• DATA PROVIDED:
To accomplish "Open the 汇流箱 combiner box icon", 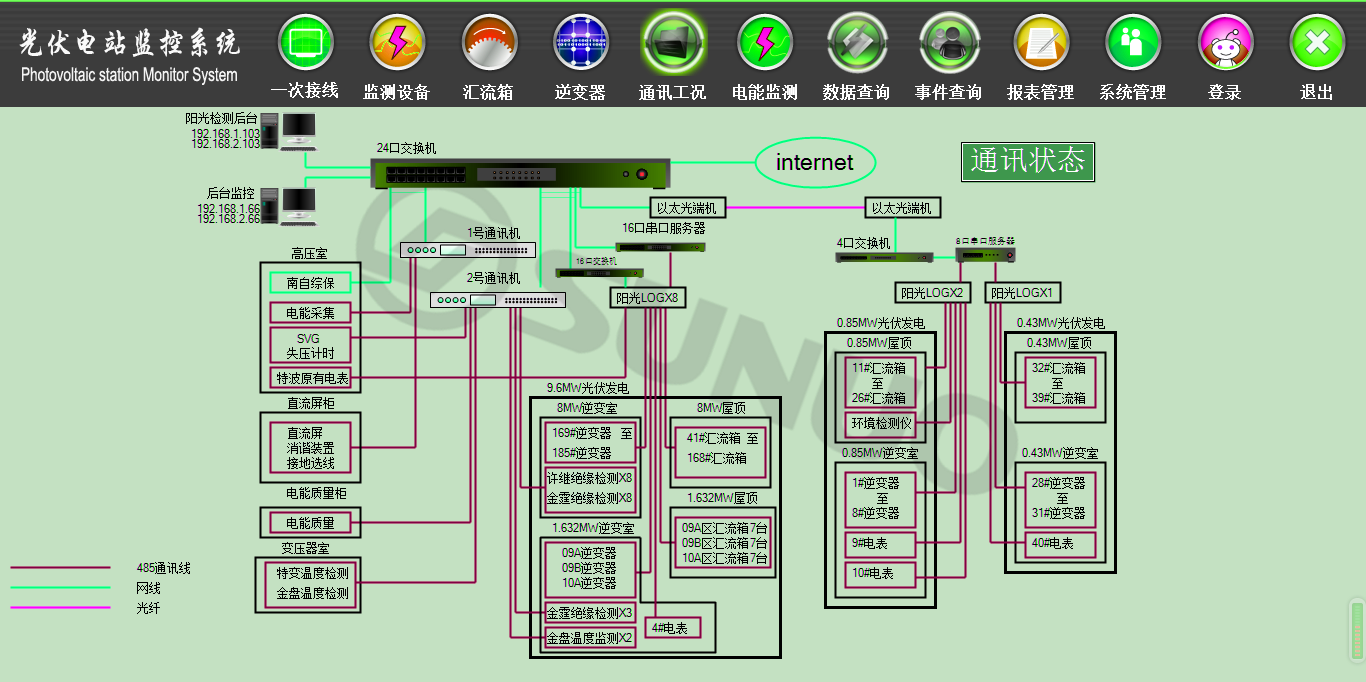I will (x=489, y=43).
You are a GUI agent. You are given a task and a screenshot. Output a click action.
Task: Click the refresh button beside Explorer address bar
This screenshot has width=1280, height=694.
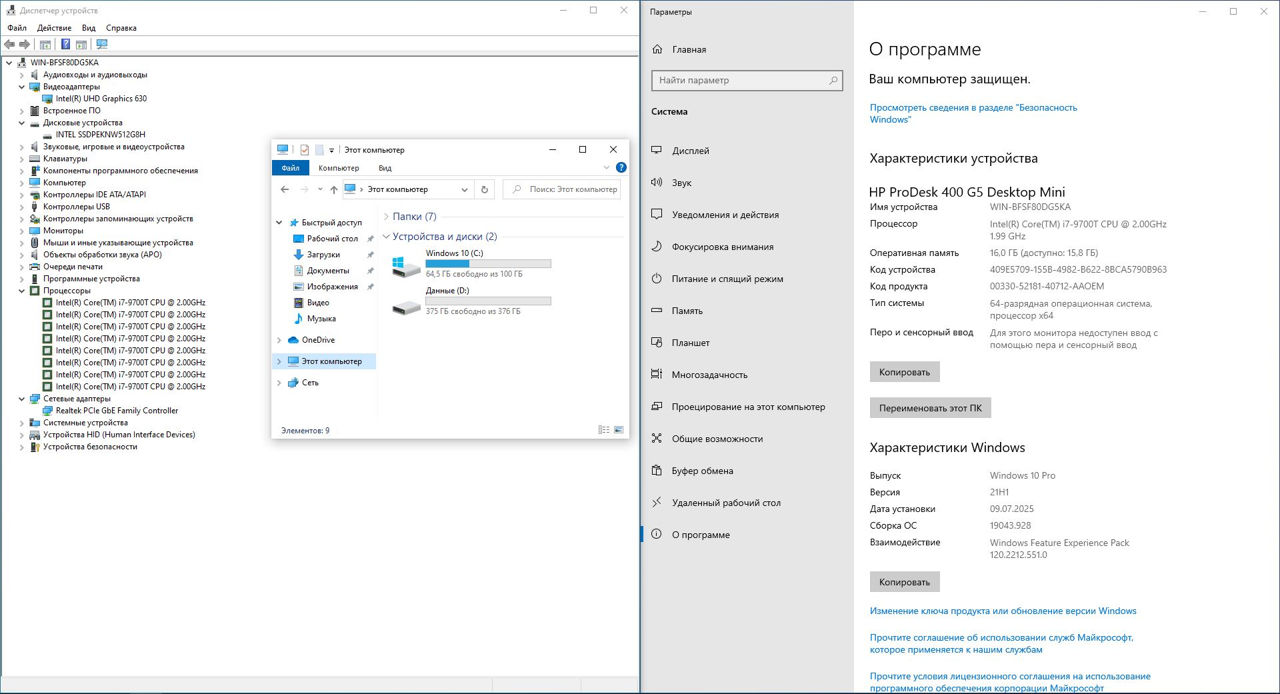(x=485, y=189)
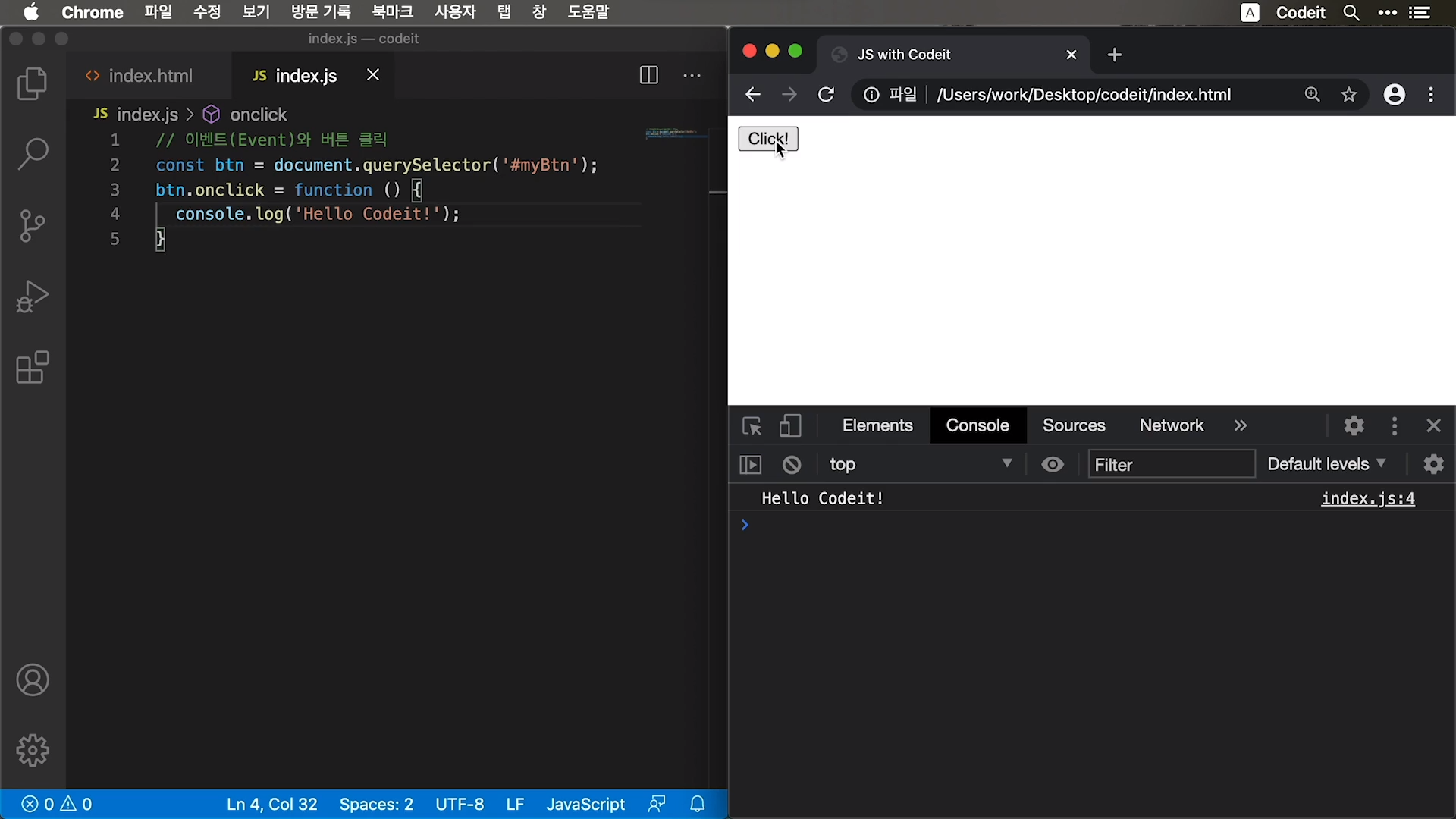The height and width of the screenshot is (819, 1456).
Task: Open the Source Control view
Action: pos(32,225)
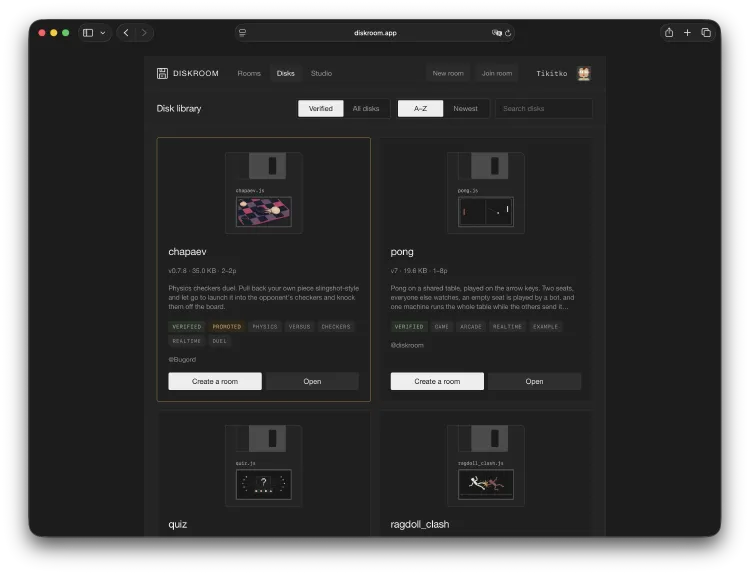Reload the page using the refresh icon
This screenshot has height=575, width=750.
tap(508, 33)
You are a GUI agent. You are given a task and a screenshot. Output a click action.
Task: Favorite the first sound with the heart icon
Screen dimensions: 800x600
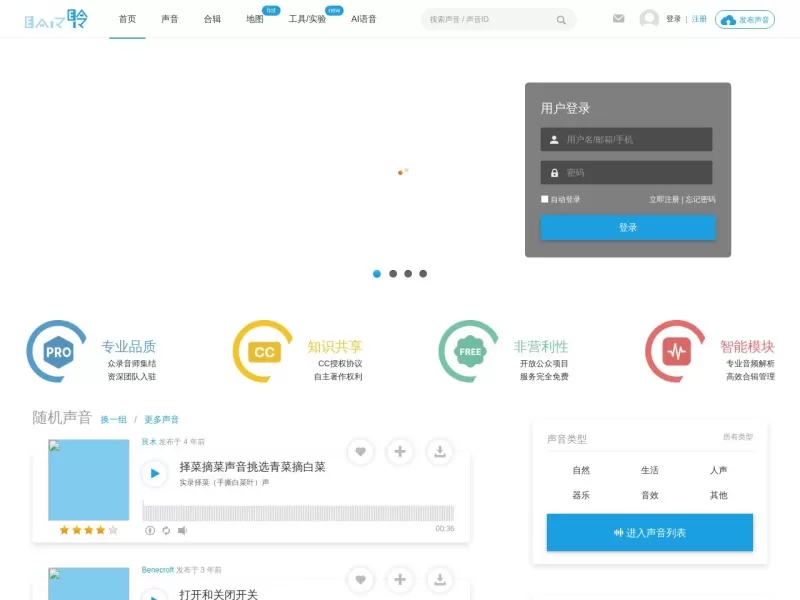pos(360,452)
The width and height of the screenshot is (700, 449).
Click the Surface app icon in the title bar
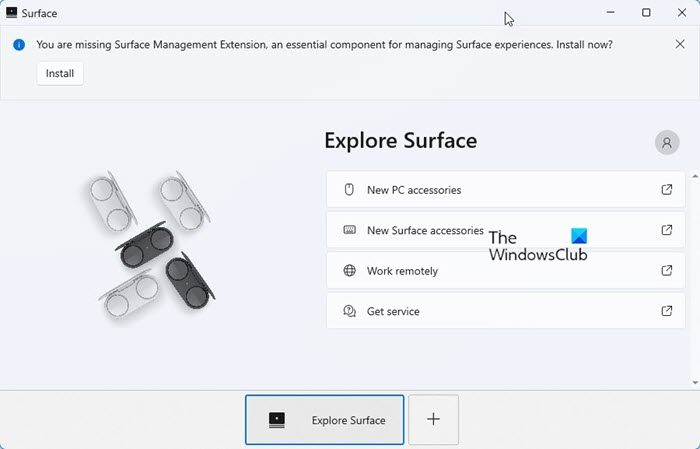coord(12,13)
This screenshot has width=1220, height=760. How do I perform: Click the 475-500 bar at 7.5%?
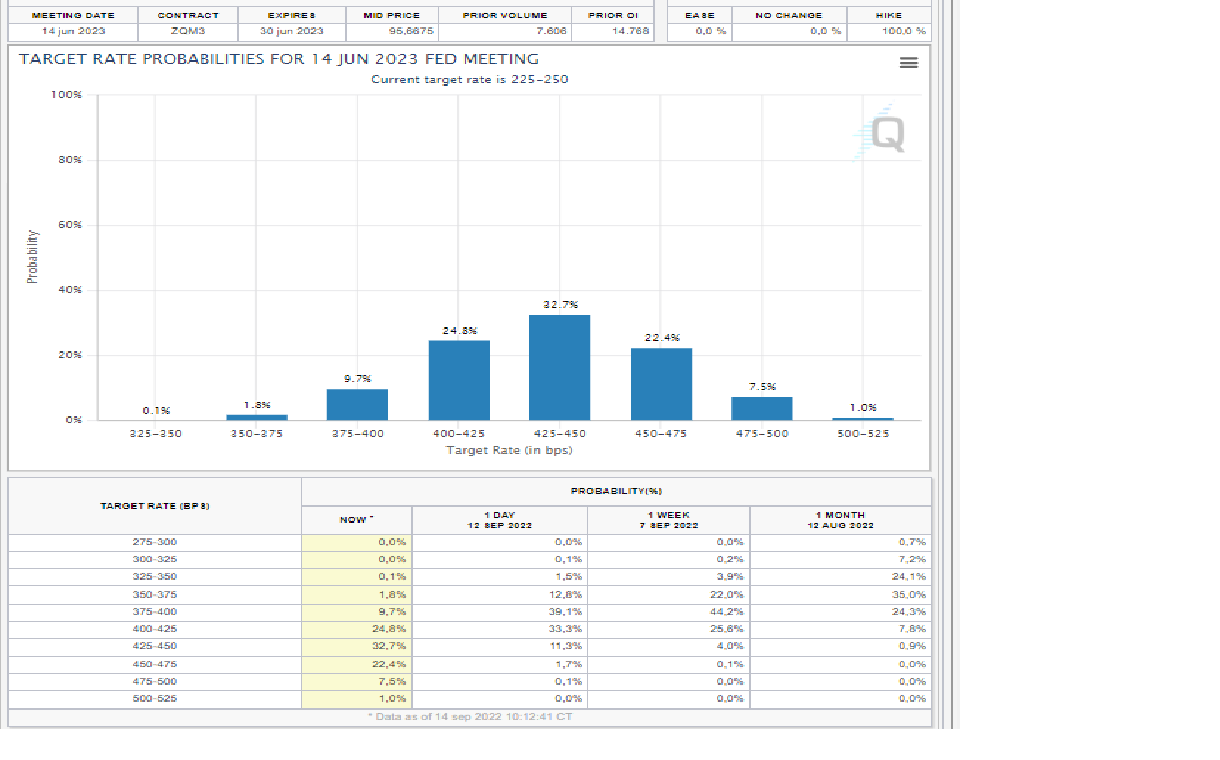[761, 408]
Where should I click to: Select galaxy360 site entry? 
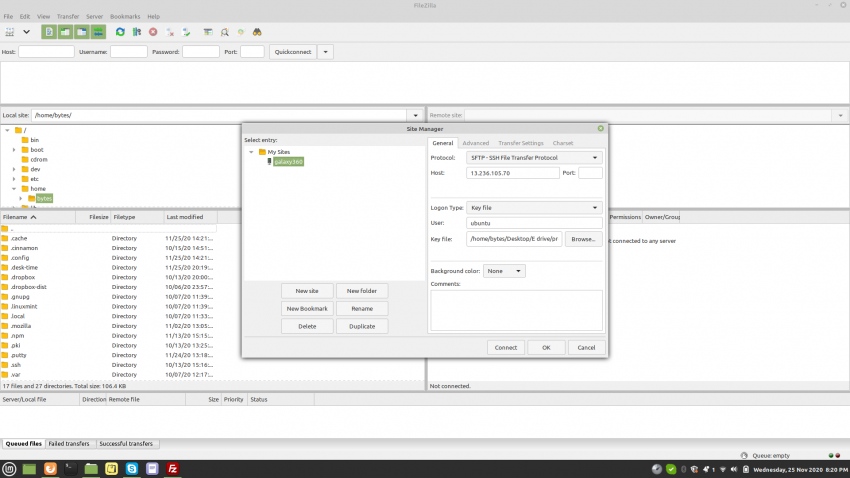[x=288, y=161]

• SHORT TASK: Recast the items from the line with "This screenshot has width=1220, height=760." through the end of the items as a two-column CSV with the columns instruction and location. Each row should hold one item's text and its answer, each in one quoted field with line breaks replaced by spaces, and the pictures should be left out.

• WRITTEN ANSWER:
instruction,location
"This screenshot has width=1220, height=760. How do I perform: Click the 475-500 bar at 7.5%?","[761, 408]"
"Where should I click to: Select galaxy360 site entry?","[x=288, y=161]"